Why is infant sleep important?
An infant’s brain is still developing. When born, an infant’s visual system and other systems are not fully developed. Sleep plays an important role in proper development and learning.
If my baby needs so much sleep, why is he/she having such trouble falling asleep?
Just as in adults, the need for sleep doesn’t drive your ability to fall asleep. Everyone has experienced at sometime or another being exhausted, but not being able to sleep. There is also a natural sleep-wake cycle (or circadian rhythm) in all of us. Infants have a 90-minute alertness rhythm as well. After 90 minutes of being awake and alert, an infant will have a small window of sleepiness. If the infant is not put to sleep during that window, then he/she will proceed to the next alert phase.
How do I know if my baby is sleepy?
- Mood: If your baby is crying, fussing, or whining without a obvious cause
- Attention: If your baby suddenly loses interest in an activity, won’t engage socially, or has a spacey facial expression
- Actions: If your baby is eye-rubbing, yawning, falling down, or repeatedly dropping held items
How do I know if my infant is getting enough sleep?

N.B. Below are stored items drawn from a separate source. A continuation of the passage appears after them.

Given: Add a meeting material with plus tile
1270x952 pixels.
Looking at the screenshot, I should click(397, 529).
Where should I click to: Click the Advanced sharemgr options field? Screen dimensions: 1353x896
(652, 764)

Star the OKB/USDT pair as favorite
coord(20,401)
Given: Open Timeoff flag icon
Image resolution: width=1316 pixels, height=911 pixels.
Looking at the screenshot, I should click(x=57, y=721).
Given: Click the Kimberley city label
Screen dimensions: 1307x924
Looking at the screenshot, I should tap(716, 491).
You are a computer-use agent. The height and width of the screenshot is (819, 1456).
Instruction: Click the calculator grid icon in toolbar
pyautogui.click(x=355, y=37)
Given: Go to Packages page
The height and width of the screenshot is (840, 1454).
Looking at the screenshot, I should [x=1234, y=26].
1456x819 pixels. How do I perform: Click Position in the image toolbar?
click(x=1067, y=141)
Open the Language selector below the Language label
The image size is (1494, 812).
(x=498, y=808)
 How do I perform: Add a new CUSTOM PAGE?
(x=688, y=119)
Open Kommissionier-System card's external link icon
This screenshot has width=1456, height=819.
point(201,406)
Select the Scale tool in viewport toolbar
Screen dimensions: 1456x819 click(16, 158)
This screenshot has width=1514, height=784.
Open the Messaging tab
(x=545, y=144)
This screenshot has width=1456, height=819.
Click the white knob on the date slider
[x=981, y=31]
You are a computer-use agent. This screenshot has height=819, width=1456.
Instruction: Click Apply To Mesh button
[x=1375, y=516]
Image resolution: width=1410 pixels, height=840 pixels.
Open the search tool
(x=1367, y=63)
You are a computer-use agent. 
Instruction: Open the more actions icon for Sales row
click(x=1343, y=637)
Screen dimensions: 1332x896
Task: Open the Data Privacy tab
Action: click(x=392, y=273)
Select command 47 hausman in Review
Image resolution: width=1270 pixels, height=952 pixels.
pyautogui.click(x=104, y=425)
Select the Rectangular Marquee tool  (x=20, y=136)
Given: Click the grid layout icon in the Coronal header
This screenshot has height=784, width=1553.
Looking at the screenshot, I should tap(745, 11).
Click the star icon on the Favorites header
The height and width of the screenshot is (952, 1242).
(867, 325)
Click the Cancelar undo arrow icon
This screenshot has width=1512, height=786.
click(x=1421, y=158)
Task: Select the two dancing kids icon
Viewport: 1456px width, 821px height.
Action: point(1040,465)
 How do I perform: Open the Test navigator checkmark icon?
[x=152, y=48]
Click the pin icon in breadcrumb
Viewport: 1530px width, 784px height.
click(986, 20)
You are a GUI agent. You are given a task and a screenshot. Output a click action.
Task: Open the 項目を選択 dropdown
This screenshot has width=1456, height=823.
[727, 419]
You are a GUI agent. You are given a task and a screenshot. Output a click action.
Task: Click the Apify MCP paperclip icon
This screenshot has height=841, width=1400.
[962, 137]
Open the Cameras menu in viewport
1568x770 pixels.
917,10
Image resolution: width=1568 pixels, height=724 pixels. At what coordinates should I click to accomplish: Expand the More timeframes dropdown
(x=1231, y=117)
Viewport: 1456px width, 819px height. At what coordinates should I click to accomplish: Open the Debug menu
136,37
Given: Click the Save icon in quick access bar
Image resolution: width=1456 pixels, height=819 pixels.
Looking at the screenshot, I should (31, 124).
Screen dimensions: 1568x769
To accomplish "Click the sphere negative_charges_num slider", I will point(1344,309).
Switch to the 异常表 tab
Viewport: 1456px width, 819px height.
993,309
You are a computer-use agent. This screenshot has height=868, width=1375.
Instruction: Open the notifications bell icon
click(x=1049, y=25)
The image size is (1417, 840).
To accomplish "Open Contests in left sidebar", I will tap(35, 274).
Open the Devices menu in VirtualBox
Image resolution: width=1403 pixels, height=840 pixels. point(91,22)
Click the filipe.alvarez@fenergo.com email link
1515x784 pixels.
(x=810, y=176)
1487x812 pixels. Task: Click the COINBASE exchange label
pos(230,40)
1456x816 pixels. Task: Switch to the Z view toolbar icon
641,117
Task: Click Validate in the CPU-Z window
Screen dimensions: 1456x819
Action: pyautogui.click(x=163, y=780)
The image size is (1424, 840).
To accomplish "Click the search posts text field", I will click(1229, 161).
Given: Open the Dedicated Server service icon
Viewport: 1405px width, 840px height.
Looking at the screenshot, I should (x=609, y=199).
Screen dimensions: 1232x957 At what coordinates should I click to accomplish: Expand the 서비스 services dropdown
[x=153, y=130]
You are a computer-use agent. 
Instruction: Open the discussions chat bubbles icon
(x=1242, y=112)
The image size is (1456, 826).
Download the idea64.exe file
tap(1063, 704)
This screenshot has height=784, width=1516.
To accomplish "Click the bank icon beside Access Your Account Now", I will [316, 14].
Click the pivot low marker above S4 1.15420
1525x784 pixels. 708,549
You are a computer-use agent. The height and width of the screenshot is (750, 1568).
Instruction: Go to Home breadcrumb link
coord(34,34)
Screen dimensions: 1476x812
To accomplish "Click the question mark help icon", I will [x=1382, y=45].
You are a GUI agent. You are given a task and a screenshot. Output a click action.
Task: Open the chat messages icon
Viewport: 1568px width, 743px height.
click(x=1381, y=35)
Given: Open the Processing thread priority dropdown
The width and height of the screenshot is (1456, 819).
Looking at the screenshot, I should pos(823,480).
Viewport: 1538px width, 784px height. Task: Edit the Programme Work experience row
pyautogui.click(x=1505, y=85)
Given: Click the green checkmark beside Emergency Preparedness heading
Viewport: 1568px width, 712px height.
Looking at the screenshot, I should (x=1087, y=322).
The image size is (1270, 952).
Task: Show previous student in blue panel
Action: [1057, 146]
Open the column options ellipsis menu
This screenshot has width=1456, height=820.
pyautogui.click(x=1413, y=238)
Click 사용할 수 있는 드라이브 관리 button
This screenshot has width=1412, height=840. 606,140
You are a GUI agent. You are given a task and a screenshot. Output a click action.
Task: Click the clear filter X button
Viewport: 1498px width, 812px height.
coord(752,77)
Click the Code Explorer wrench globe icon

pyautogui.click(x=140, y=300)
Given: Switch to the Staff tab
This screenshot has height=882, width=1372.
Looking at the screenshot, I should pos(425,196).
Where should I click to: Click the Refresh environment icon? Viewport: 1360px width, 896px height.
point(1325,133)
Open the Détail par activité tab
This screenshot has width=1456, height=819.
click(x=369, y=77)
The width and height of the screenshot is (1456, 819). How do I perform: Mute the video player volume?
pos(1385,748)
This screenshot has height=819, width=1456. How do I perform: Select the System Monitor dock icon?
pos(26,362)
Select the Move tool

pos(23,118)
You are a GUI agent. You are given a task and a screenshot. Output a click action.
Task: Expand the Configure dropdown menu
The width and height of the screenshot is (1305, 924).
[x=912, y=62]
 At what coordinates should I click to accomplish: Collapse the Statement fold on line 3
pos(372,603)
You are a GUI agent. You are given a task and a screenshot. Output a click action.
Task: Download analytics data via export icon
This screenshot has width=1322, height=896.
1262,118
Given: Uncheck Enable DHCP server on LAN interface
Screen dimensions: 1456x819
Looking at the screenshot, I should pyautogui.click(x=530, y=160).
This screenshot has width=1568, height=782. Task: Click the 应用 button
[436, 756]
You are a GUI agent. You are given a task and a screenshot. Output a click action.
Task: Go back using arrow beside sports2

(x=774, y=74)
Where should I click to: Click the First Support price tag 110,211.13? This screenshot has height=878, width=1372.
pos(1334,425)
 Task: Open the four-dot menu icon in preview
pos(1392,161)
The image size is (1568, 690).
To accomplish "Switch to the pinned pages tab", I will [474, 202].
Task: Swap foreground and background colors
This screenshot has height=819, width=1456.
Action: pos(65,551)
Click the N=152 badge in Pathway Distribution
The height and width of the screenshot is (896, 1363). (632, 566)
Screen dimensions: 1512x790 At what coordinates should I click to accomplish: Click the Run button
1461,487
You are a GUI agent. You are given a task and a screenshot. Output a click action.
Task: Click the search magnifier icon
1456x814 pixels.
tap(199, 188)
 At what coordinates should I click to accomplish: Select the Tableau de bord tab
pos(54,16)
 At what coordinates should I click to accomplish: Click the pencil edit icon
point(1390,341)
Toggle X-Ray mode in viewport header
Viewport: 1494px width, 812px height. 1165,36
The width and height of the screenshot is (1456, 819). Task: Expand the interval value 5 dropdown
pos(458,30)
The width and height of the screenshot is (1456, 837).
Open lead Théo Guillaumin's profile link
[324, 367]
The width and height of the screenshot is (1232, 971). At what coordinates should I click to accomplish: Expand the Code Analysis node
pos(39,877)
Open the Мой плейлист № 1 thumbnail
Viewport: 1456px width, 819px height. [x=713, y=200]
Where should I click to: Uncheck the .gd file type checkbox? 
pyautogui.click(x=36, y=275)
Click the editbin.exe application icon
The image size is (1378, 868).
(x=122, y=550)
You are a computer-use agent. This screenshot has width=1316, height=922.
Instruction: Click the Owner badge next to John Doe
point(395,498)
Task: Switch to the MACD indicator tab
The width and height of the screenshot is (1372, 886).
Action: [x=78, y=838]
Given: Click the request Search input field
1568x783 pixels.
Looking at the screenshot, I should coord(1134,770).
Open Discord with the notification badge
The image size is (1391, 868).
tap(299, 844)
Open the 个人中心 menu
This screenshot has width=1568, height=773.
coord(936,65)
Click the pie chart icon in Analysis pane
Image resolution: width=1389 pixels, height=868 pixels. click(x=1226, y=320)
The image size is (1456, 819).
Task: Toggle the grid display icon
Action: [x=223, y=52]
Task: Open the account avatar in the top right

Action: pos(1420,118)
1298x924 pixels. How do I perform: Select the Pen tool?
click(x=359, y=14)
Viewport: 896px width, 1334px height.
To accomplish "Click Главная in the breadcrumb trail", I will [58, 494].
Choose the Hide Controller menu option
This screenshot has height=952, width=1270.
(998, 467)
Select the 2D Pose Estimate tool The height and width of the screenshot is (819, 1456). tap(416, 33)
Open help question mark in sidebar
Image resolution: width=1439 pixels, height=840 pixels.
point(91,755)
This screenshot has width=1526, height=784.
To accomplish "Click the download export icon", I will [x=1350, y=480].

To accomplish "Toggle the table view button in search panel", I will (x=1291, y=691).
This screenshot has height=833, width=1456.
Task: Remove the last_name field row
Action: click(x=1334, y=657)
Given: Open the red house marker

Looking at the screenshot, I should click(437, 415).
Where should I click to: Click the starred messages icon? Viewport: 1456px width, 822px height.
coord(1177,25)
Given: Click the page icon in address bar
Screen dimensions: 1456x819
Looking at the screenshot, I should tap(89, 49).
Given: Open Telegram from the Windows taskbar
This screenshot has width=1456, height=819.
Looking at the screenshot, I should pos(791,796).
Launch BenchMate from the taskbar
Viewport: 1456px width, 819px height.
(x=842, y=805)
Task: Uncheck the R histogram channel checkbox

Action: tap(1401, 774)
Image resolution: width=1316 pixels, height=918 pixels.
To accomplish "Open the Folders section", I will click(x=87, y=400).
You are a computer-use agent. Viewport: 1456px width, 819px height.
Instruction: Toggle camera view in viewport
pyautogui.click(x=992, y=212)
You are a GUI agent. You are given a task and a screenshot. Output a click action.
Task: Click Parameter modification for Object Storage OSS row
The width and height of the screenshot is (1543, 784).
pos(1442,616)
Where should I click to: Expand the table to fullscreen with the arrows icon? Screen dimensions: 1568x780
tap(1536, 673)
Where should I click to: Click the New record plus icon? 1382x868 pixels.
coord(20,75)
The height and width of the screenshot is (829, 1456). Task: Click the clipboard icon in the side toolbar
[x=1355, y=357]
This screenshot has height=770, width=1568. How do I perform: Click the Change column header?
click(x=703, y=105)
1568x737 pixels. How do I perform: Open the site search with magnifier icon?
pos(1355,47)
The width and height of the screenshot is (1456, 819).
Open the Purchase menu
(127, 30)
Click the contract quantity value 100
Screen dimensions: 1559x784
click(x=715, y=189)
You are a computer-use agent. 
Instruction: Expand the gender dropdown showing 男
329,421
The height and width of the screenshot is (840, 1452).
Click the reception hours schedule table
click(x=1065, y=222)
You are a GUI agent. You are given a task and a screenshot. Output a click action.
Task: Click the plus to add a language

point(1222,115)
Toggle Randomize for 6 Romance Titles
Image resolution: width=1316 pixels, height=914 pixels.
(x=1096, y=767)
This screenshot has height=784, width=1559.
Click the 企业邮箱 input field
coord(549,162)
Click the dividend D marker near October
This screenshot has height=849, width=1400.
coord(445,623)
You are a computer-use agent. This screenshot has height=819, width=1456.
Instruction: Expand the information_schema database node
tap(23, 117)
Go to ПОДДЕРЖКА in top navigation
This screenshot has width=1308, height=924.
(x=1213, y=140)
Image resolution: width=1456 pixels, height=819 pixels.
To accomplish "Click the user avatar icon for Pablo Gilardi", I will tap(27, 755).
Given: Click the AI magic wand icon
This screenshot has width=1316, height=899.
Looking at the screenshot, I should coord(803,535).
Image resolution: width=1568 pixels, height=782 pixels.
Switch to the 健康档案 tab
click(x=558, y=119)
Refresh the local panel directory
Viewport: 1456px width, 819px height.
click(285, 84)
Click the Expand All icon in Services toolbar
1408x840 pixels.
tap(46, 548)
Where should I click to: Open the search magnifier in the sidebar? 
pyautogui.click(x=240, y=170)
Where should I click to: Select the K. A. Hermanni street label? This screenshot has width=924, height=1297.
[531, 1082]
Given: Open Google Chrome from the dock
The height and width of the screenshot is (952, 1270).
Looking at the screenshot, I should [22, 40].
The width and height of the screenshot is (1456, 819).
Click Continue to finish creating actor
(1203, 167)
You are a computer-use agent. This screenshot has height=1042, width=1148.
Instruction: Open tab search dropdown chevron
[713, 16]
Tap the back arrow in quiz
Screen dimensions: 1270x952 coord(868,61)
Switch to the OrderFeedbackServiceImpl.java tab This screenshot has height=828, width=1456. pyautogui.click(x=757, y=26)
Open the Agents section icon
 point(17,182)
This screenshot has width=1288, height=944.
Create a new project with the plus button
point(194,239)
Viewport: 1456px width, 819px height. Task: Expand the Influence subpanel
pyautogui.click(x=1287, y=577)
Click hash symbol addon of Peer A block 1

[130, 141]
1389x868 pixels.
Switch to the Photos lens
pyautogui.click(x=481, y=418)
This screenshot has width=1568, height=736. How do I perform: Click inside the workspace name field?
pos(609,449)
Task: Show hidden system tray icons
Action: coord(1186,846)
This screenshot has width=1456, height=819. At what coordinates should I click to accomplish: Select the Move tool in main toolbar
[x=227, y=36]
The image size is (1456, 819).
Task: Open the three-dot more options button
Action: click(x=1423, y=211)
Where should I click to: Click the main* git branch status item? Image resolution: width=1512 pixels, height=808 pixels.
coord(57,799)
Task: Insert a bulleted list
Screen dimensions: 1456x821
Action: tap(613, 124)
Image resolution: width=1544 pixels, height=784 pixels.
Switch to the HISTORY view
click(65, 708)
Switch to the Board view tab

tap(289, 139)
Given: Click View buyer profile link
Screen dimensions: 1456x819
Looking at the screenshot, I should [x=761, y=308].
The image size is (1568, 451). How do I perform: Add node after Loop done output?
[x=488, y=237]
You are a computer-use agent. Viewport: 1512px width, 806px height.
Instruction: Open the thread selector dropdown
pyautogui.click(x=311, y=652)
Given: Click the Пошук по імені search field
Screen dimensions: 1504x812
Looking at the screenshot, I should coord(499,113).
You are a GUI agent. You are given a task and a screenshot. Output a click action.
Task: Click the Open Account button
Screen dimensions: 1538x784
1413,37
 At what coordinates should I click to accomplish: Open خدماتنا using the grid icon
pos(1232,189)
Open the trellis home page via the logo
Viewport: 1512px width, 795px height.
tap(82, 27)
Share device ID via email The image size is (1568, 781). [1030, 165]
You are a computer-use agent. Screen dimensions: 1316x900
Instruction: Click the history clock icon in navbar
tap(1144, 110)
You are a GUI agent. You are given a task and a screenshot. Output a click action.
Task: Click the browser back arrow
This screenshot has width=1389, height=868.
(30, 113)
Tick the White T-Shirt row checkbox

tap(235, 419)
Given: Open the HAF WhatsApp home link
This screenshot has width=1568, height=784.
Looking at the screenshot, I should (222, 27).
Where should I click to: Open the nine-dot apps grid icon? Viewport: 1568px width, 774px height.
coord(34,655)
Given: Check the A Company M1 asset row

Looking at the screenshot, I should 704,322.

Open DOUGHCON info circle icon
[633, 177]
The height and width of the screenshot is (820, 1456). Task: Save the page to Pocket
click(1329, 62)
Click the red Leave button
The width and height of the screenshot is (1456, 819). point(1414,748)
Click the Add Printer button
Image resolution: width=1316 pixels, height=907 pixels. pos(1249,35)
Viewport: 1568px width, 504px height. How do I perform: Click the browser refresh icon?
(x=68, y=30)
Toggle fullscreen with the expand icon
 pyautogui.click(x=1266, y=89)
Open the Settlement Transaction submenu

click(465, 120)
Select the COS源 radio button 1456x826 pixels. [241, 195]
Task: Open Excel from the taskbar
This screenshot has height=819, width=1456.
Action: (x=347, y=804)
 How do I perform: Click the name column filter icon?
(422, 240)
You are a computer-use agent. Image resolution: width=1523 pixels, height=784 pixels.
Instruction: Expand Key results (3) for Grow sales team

Signs that your baby may be sleep deprived include:
- Your baby always falls asleep in the car, stroller, or swing
- Your baby can only fall asleep in the car, stroller, or swing
- Your baby only catnaps (20-30 minutes at a time)
- Your baby sleeps less than 3 hours total during the day
How to help your infant sleep
In the first couple of weeks of life you may have noticed or even championed the fact that your baby could sleep through everything. It is common and normal for most infants in the following 2-4 months to require “help” getting to sleep. You may have to hold, rock, or sooth your infant to sleep. By about 4 months, most babies start to learn how to block things out in order to sleep.
When should my baby sleep through the night?
There is no magic age or weight when your baby will sleep through the night. Most babies sleep through the night somewhere between 5 and 7 months of age. Some do it on their own, while some require intervention. All babies wake at night, the difference is that not all cry out and require help getting back to sleep.